Hvas Anne-Mette, Nexo Ebba
Department of Clinical Biochemistry, Aarhus University Hospital, Skejby, Denmark.
Haematologica. 2006 Nov;91(11):1506-12. Epub 2006 Oct 17.
We represent an update on diagnosing and treatment of vitamin B12 deficiency. Vitamin B12 deficiency should be suspected in all patients with unexplained anaemia and/or neurological symptoms,as well as in patients at risk of developing vitamin B12 deficiency such as the elderly and patients with intestinal diseases. Measurement of plasma cobalamins is suggested as the primary analysis followed by measurement of plasma methylmalonic acid in unsettled cases. Accumulating evidence indicates that the biologically active cobalamin,plasma holotranscobalamin (holoTC),may be superior to plasma cobalamins, and measurement of holoTC is currently introduced in the clinical setting. No consensus exists concerning evaluation of the cause for vitamin B12 deficiency,and pros and cons on the different tests mainly aiming at evaluation of the function of the gastric mucosa are presented. Once the diagnosis of vitamin B12 deficiency has been confirmed efficient treatment can be ensured either by injections every 2-3 month or by a daily dose of 1 mg vitamin B12.

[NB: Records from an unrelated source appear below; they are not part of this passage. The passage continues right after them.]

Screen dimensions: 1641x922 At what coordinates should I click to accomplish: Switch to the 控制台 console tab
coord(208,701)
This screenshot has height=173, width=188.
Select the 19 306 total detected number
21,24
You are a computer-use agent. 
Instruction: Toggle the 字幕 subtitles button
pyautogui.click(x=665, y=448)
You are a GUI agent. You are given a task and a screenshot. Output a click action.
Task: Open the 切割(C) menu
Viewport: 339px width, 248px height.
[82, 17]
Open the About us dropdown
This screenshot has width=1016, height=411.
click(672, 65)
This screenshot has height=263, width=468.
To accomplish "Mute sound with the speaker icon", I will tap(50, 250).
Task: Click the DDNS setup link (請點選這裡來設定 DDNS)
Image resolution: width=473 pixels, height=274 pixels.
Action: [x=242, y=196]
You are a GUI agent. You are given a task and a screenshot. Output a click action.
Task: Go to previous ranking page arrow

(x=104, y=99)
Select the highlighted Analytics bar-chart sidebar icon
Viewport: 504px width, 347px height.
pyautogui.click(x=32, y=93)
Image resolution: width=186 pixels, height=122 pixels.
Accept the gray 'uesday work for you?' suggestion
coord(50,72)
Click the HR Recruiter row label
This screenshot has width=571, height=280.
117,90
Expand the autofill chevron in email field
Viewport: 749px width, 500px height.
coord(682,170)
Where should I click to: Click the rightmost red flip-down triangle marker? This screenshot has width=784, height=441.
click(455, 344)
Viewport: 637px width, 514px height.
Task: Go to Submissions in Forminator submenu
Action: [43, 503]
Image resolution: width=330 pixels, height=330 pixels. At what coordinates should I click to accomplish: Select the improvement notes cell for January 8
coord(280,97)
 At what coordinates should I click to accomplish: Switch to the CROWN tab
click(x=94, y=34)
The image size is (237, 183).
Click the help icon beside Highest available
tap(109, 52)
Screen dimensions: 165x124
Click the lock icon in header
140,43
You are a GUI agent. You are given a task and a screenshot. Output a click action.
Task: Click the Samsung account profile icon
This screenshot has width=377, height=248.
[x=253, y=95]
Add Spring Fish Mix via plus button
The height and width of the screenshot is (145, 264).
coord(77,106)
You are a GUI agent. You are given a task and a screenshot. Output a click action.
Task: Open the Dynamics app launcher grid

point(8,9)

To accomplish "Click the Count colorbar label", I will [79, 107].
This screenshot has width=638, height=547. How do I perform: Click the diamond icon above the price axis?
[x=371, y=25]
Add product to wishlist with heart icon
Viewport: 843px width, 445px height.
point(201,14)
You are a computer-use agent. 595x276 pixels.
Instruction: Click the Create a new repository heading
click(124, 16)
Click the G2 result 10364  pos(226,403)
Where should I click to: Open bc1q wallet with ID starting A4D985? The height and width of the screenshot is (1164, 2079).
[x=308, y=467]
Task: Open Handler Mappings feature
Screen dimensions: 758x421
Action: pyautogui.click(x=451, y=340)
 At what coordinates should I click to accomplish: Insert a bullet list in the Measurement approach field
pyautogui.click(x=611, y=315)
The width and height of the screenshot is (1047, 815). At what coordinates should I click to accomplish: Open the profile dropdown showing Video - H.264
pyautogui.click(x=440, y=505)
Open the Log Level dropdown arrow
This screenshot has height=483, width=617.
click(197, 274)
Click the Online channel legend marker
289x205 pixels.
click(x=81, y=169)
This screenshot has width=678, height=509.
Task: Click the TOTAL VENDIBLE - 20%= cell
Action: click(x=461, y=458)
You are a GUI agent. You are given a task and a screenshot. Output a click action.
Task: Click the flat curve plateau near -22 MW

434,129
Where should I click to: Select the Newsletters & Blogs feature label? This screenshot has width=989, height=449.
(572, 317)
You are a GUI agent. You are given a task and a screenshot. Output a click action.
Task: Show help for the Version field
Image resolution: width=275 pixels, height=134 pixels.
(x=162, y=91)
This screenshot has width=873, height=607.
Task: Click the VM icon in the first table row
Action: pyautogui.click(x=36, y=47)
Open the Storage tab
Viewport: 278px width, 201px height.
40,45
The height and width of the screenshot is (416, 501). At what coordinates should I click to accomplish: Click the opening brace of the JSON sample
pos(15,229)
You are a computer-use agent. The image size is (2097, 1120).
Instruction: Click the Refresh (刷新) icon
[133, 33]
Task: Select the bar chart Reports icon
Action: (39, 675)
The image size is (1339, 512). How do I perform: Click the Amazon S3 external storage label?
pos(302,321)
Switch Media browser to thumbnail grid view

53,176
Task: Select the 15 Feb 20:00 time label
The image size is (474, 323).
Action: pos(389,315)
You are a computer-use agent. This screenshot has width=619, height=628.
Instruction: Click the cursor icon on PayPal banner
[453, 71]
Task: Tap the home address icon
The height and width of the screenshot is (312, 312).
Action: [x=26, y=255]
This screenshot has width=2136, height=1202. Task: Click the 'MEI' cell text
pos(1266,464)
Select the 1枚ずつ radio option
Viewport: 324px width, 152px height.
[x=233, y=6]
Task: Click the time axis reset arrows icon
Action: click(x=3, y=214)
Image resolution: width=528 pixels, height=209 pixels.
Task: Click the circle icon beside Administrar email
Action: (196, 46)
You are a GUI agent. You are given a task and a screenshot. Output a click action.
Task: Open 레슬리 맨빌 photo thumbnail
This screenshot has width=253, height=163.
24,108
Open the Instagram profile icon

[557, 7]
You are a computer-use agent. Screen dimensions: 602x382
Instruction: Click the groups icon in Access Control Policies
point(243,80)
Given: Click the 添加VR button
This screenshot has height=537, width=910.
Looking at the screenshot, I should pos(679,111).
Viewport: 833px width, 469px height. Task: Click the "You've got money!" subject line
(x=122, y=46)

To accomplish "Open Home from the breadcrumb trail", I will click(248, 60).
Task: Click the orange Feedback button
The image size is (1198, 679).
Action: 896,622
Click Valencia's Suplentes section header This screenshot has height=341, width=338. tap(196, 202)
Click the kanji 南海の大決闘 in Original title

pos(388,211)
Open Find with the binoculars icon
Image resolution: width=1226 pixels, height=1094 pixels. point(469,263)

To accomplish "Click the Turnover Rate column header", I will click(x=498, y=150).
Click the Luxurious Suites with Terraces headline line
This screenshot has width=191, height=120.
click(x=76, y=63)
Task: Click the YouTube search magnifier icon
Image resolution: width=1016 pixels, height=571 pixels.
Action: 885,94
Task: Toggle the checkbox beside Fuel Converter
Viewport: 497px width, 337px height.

我们提供了关于维生素B12缺乏症诊断和治疗的最新情况。所有不明原因贫血和/或有神经症状的患者,以及有维生素B12缺乏风险的患者,如老年人和肠道疾病患者,均应怀疑维生素B12缺乏。建议首先检测血浆钴胺素,在诊断不明确的情况下再检测血浆甲基丙二酸。越来越多的证据表明,具有生物活性的钴胺素,即血浆全转钴胺素(holoTC),可能优于血浆钴胺素,目前临床已开始检测holoTC。对于维生素B12缺乏原因的评估尚无共识,本文介绍了主要针对胃黏膜功能评估的不同检测方法的优缺点。一旦确诊维生素B12缺乏,可每2至3个月注射一次,或每日服用1毫克维生素B12,以确保有效治疗。